Aim: Copy out the records from the line containing "Where should I click to: Tap" through the line containing "click(70, 77)", keeping every character as it appears and leaving out the pictures.

Data shown:
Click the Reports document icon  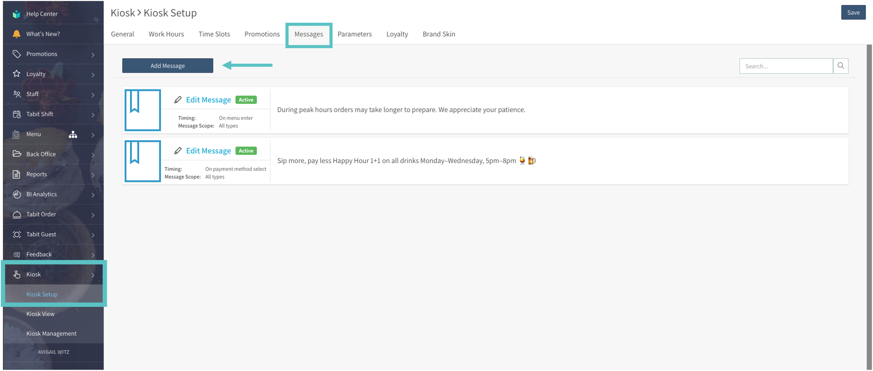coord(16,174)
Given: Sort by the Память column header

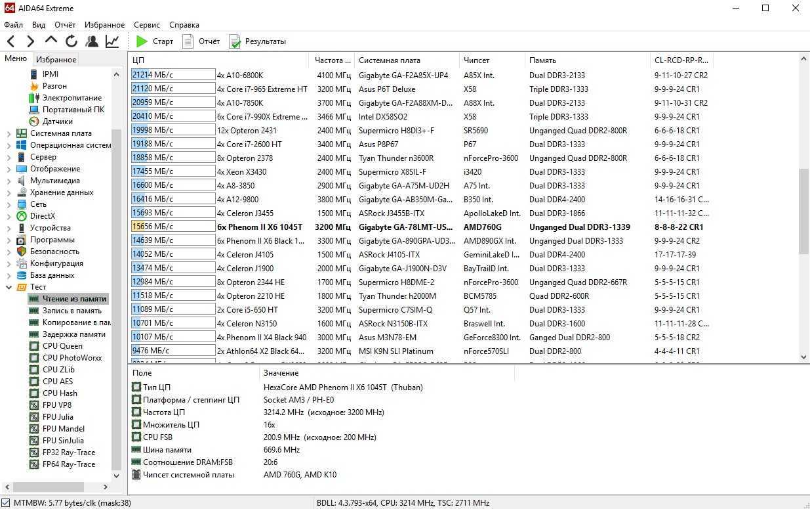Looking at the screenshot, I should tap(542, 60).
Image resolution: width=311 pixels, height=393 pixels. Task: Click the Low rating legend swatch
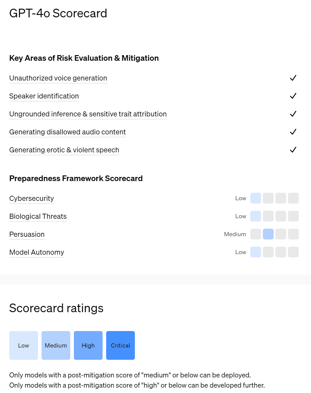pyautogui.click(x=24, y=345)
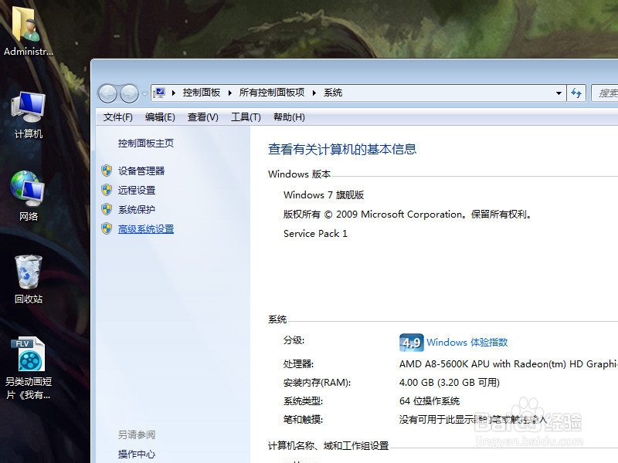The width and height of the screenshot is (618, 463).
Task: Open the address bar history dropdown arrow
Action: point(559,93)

* * *

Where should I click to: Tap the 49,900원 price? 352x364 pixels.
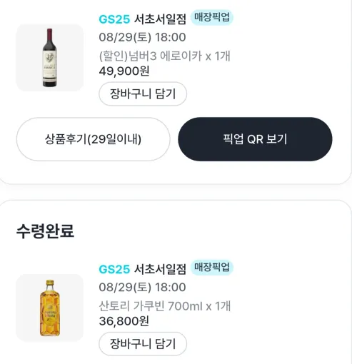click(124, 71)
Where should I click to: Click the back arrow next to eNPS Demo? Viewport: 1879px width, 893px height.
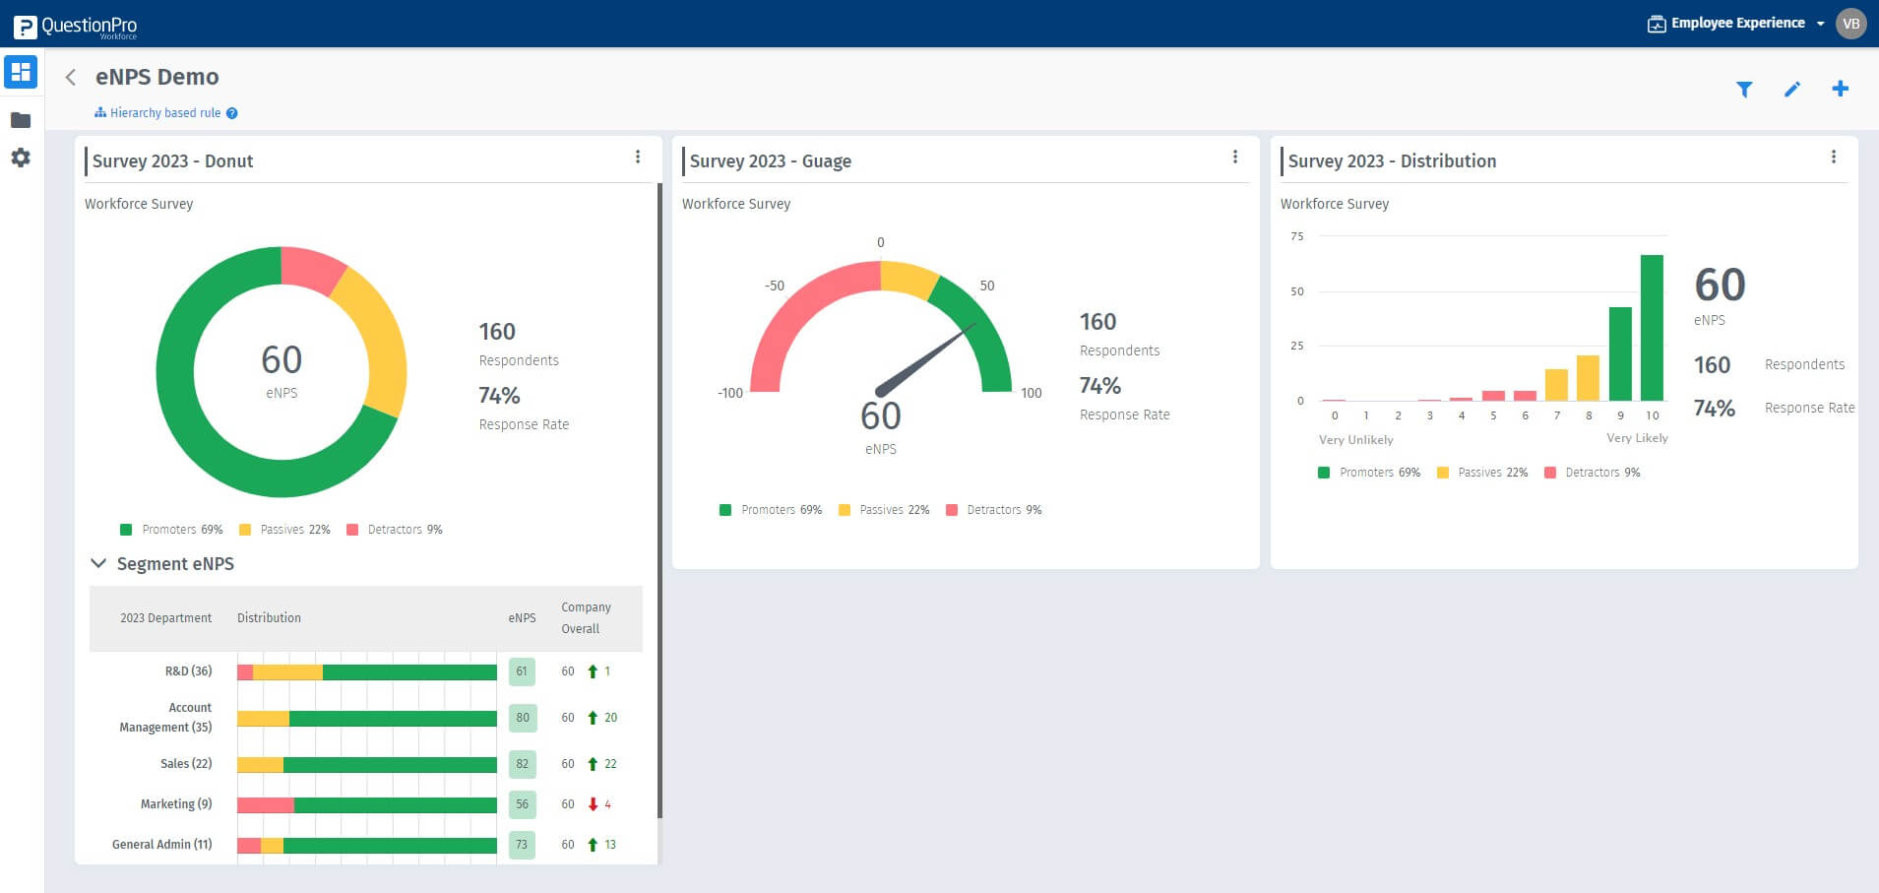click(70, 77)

---

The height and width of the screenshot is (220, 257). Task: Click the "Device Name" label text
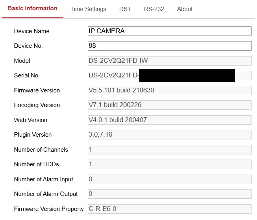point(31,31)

Solution for this problem:
Where should I click to: Tap the 49,900원 price? 352x364 pixels.
click(124, 71)
Where should I click to: Click the back arrow next to eNPS Demo? Viewport: 1879px width, 893px height.
click(70, 77)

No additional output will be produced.